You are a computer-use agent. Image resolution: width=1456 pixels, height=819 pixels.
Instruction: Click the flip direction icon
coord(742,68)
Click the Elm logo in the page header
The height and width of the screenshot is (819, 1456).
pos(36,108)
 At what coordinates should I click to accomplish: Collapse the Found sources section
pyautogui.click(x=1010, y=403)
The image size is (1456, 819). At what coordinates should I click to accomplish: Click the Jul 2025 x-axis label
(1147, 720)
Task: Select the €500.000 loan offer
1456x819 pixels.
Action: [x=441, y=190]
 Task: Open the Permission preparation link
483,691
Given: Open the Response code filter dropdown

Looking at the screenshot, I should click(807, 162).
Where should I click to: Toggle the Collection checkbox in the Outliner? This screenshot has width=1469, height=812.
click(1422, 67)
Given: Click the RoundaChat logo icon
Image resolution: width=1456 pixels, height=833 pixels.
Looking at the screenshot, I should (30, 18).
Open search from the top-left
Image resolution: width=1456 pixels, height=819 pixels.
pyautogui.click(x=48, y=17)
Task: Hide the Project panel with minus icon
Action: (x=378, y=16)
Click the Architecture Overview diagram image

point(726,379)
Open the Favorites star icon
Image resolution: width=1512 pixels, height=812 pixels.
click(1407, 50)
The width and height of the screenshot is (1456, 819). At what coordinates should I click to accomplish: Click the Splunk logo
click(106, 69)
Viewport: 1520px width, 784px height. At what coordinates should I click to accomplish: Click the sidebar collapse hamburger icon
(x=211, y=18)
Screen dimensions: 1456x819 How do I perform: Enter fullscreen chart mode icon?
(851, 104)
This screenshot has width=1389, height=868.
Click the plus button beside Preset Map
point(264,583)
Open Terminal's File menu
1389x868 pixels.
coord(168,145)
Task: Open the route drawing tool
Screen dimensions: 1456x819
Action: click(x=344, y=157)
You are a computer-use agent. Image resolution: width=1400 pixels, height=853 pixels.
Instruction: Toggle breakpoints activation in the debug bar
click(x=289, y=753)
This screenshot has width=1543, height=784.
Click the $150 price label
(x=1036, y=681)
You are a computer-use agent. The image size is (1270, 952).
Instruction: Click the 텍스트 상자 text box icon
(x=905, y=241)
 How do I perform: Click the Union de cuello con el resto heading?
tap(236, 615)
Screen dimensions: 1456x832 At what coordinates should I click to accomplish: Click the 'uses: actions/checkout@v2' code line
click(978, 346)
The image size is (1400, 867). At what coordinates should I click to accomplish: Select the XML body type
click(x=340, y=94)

ASSIGNMENT: Report each line in the data above that holds the word "computer" by copying it.

THE ANSWER:
You are a computer-use agent. Image resolution: width=1456 pixels, height=819 pixels.
You are a computer-use agent. Image resolution: width=1400 pixels, height=853 pixels.
You are a computer-use agent. The image size is (1270, 952).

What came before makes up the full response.